US stock markets faced significant pressure on Friday, extending a multi-week selloff as escalating geopolitical conflict in the Middle East and volatile oil prices forced investors to reassess the economic outlook and the Federal Reserve's policy path. The Dow Jones Industrial Average opened lower, down 104 points (0.23%), with the S&P 500 falling 0.45% and the Nasdaq 100 declining 0.64%. This marked a continuation of losses, putting major indexes on track for their fourth consecutive weekly decline and pushing them below their critical 200-day moving averages.
The core driver of market anxiety is the ongoing conflict involving Iran, now approaching its fourth week. Recent developments, including reports of an attack on an oil refinery in Kuwait and discussions of potential US actions targeting Iran's Kharg Island, have heightened fears of a disruption to the Strait of Hormuz—a vital chokepoint for global oil shipments. This geopolitical uncertainty directly fueled a resurgence in oil prices, with Brent crude rising as high as $111.22 a barrel and West Texas Intermediate climbing to $96.40.
This energy market volatility is having a profound impact on monetary policy expectations. Federal Reserve Governor Christopher Waller warned that persistently high oil prices could feed into core inflation if sustained. Consequently, market expectations for the Fed's first interest rate cut have been pushed further out. Traders are now betting on a cut in 2027, a significant delay from expectations of December 2026 earlier in the month, complicating the central bank's efforts to manage inflation without stifling growth.
The trading session was further amplified by the quarterly "triple witching" event—the simultaneous expiration of stock options, index options, and futures—which typically increases trading volumes and volatility. The CBOE Volatility Index (VIX) ticked higher, reflecting the pervasive investor unease. Sector performance was sharply divergent, with energy stocks extending a record winning streak on the back of higher crude prices, while technology shares showed mixed movement amid company-specific news.

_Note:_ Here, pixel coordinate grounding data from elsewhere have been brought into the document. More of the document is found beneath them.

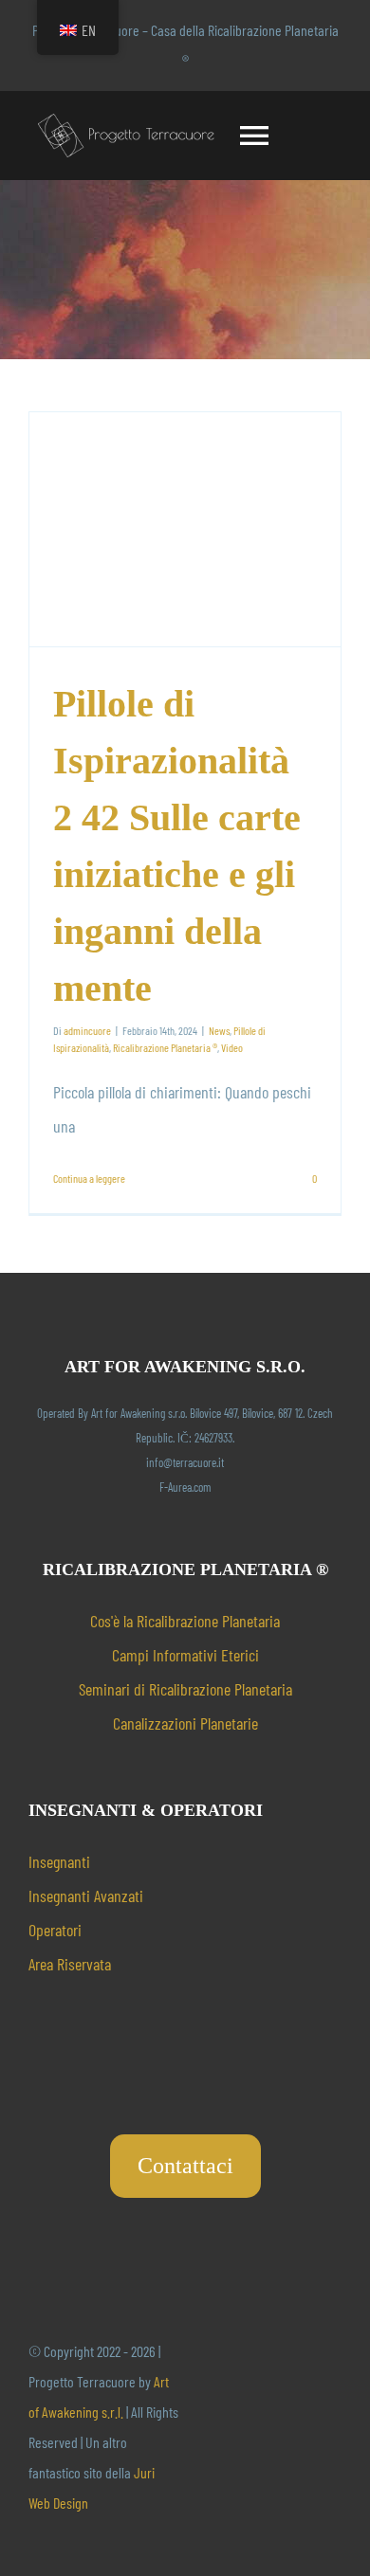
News (219, 1030)
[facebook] (214, 2428)
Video (232, 1047)
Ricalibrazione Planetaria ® (165, 1047)
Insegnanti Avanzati (85, 1895)
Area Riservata (69, 1963)
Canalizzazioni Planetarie (185, 1723)
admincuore (87, 1030)
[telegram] (305, 2428)
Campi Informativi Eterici (185, 1654)
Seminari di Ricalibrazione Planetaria (185, 1688)
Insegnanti (59, 1861)
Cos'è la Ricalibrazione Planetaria (185, 1620)
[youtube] (244, 2428)
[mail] (336, 2428)
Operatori (55, 1929)
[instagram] (275, 2428)
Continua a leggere (89, 1178)
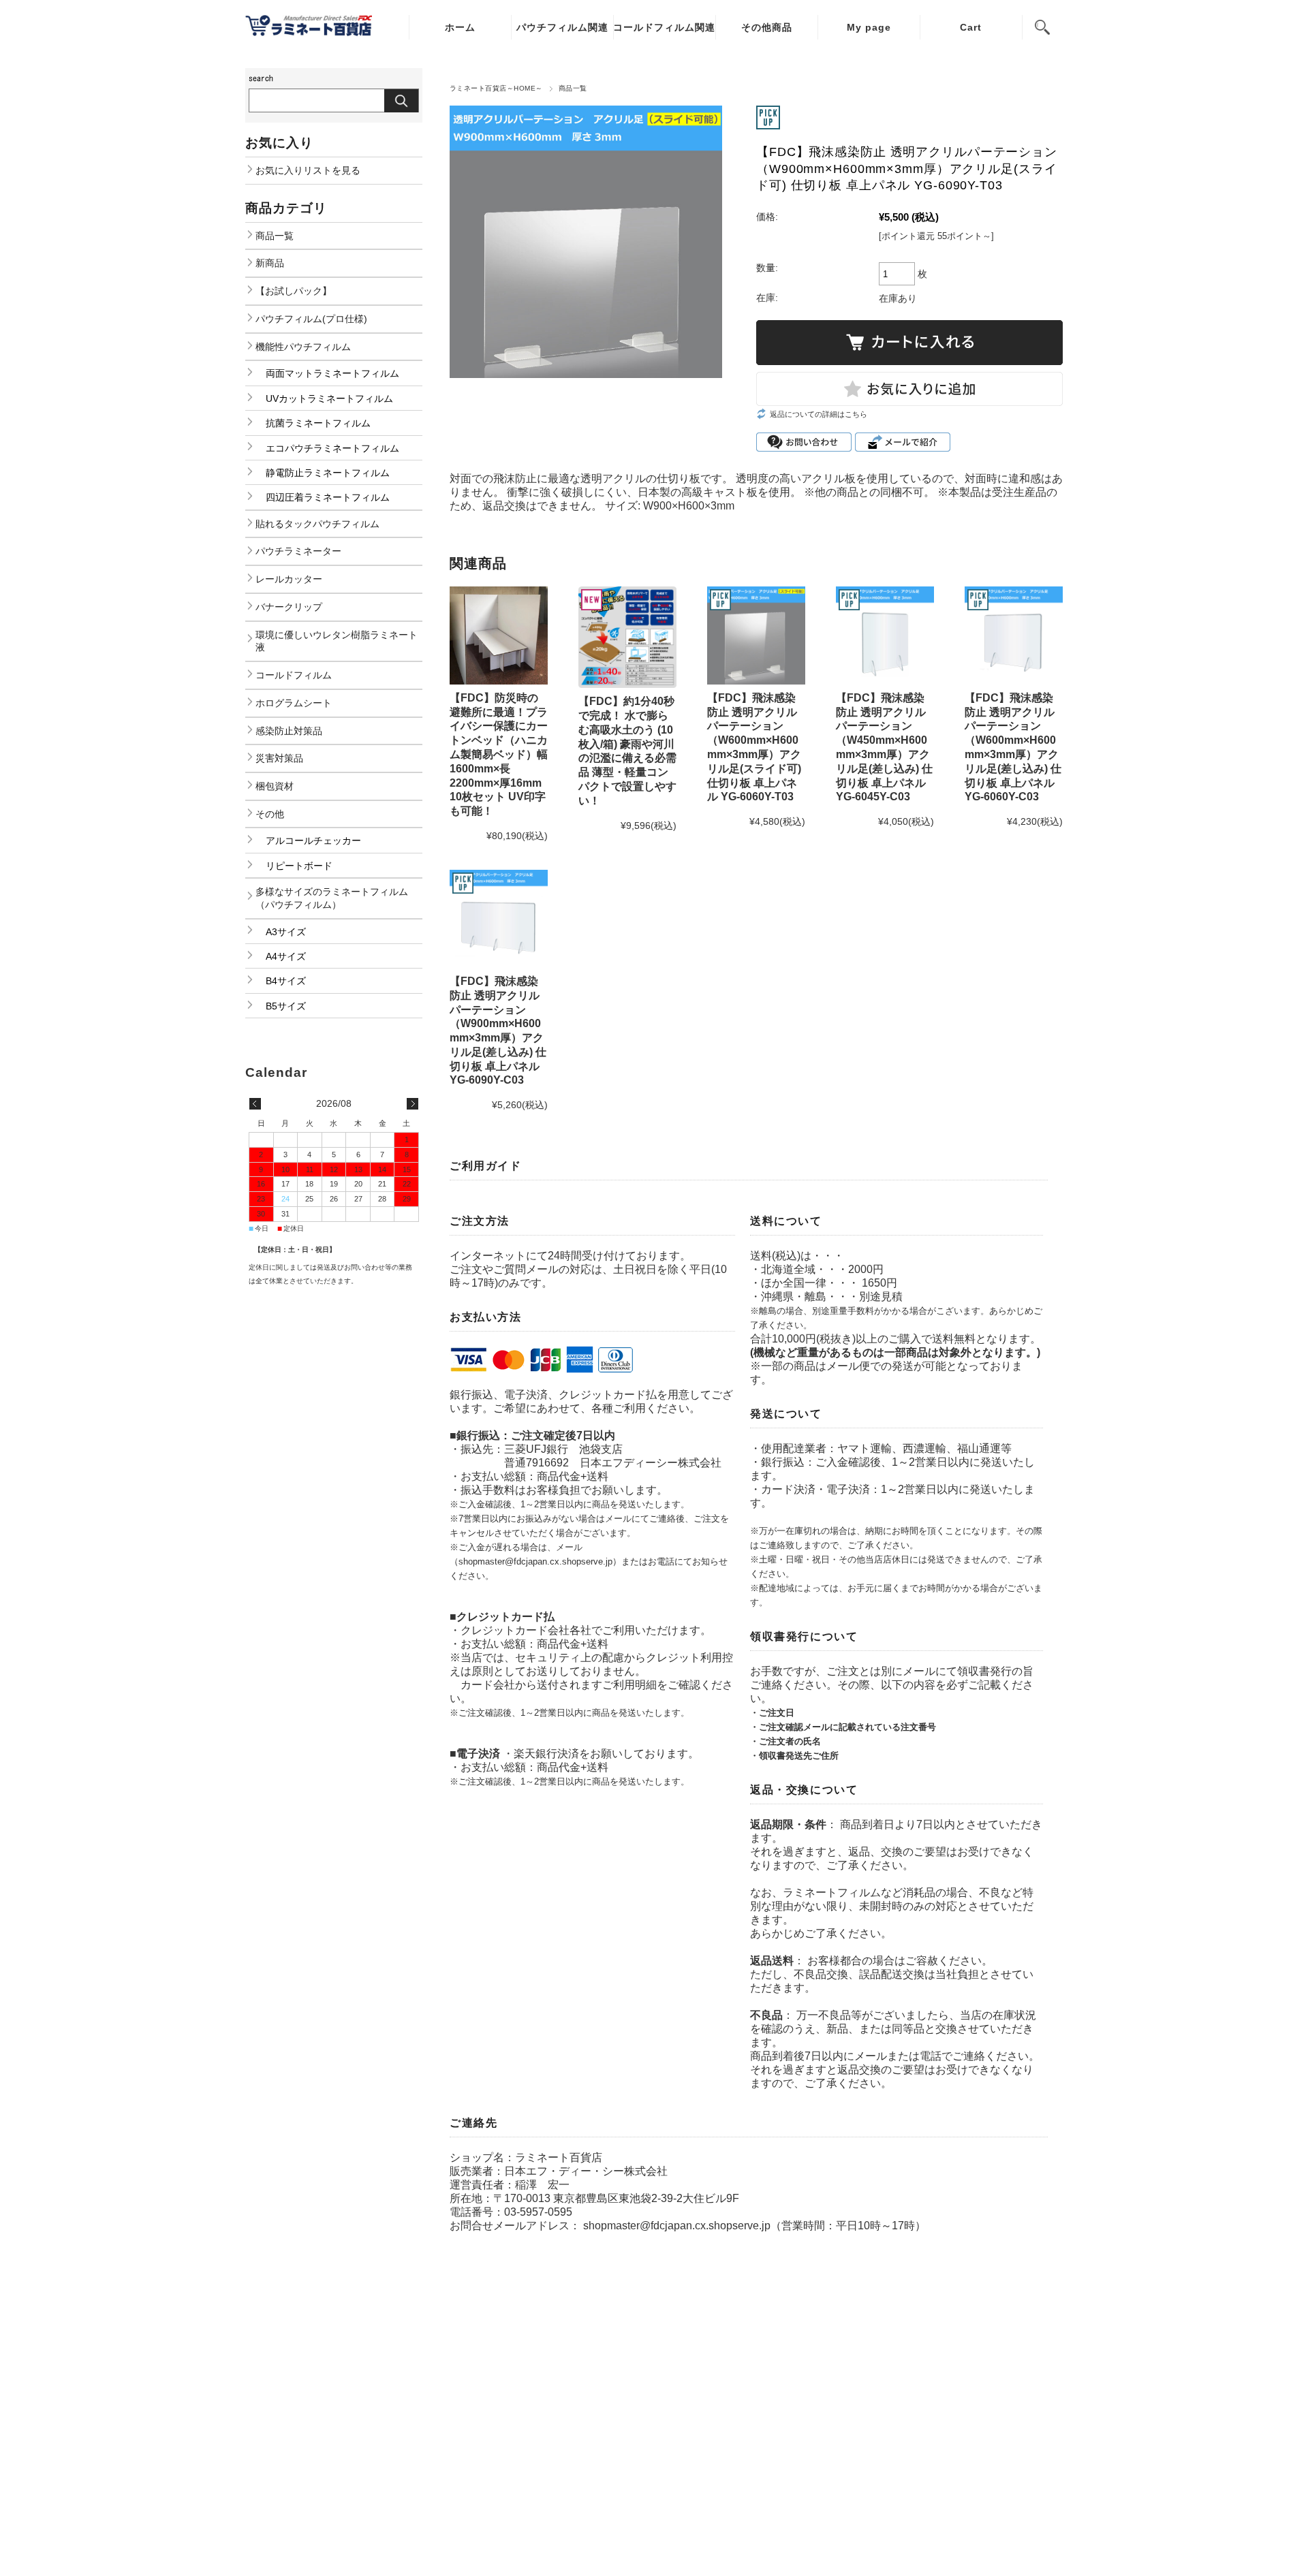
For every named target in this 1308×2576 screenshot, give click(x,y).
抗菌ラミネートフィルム (318, 423)
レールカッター (288, 579)
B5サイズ (286, 1006)
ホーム (460, 27)
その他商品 (766, 27)
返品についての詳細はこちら (818, 414)
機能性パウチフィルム (303, 346)
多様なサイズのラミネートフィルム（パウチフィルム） (331, 898)
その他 (269, 813)
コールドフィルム (293, 675)
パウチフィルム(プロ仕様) (311, 318)
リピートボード (299, 865)
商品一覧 (573, 88)
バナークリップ (288, 606)
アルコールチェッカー (313, 840)
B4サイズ (286, 980)
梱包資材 (274, 786)
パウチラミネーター (298, 551)
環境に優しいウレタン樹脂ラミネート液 (336, 641)
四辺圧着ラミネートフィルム (328, 497)
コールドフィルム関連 (664, 27)
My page (869, 27)
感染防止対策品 (288, 730)
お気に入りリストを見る (307, 170)
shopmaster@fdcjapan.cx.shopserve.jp (676, 2225)
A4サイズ (286, 956)
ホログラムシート (293, 702)
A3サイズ (286, 931)
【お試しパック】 (293, 290)
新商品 (269, 262)
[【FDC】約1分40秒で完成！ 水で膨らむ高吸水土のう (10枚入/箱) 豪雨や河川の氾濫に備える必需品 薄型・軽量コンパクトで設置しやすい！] (627, 637)
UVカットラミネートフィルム (329, 398)
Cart (971, 27)
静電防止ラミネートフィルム (328, 472)
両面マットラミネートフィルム (332, 373)
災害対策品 (279, 758)
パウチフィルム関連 (562, 27)
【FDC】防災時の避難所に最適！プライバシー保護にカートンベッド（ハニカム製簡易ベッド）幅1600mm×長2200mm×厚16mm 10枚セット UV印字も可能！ (499, 754)
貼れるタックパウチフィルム (317, 523)
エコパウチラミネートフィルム (332, 448)
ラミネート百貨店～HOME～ (496, 88)
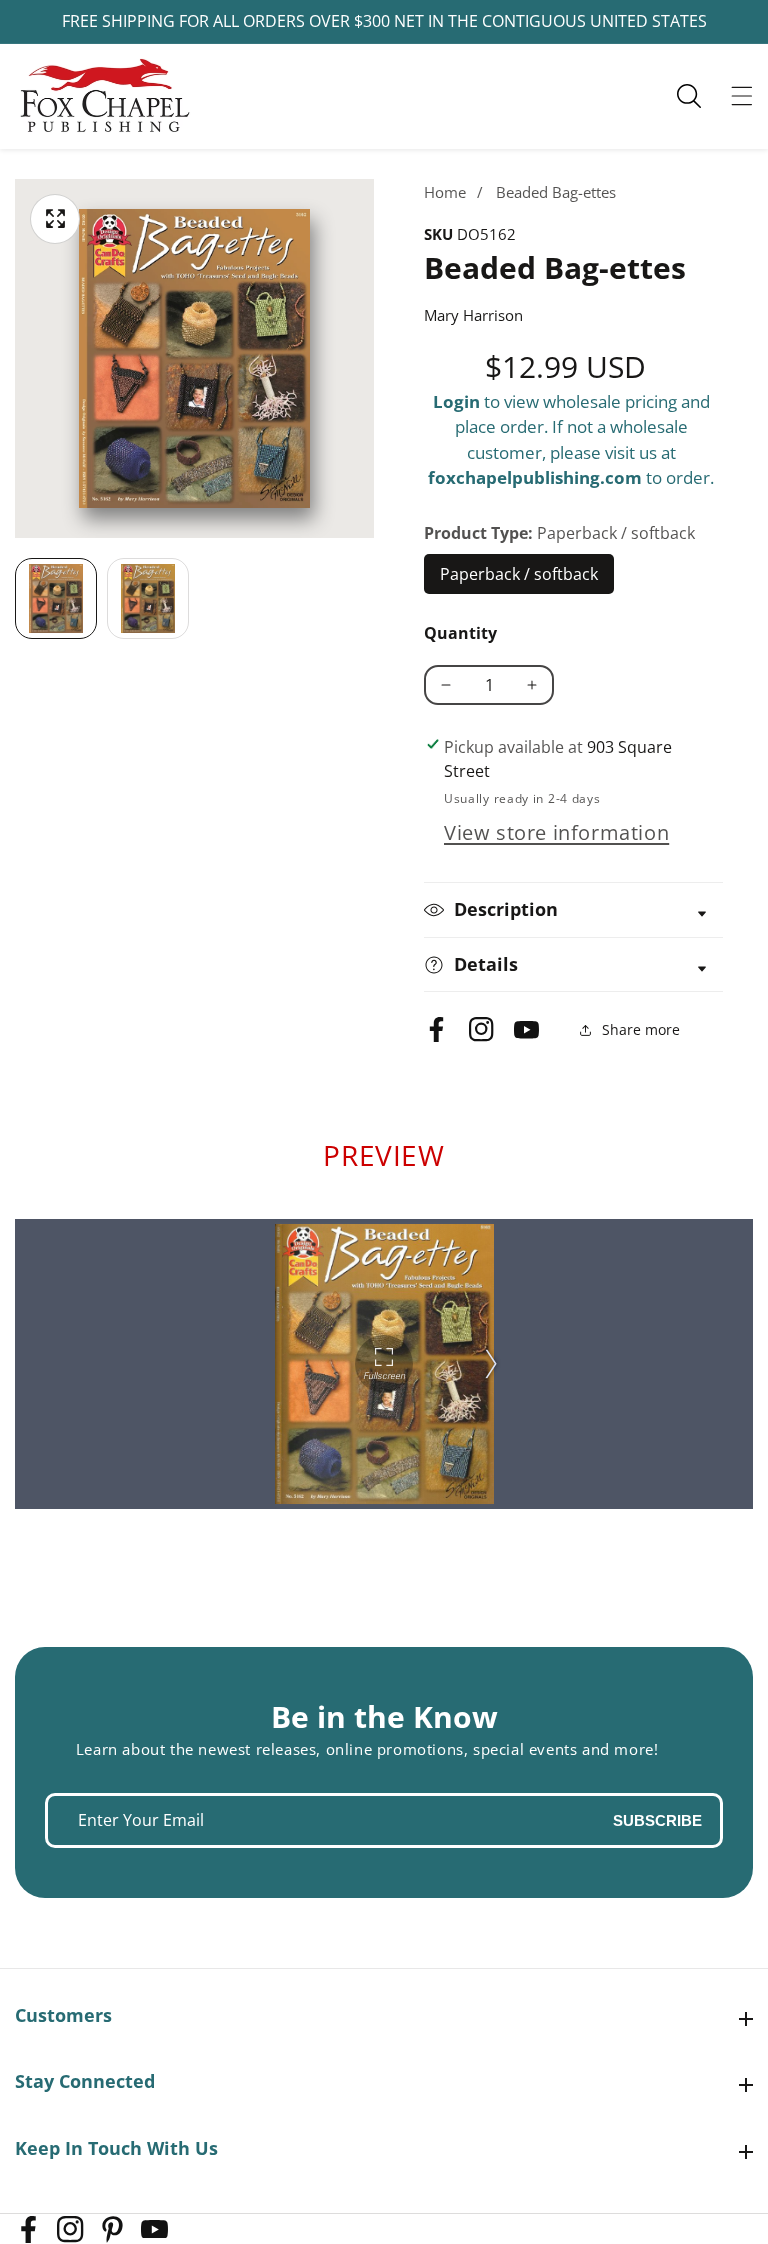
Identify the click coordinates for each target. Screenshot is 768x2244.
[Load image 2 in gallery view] (148, 599)
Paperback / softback (519, 579)
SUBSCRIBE (657, 1820)
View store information (556, 832)
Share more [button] (641, 1029)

Global markets echoed the cautious sentiment. In Asia, trading was uneven with Hong Kong’s Hang Seng falling 1% and Shanghai slipping 1.2%. European markets, including Germany's DAX and France's CAC 40, managed modest gains early Friday but investors remained wary as central banks in the region flagged the Iran conflict as a fresh source of uncertainty. As Wells Fargo strategist Scott Wren summarized, "All the near-term action depends on the Strait opening," underscoring how geopolitical stability is the key to near-term market direction.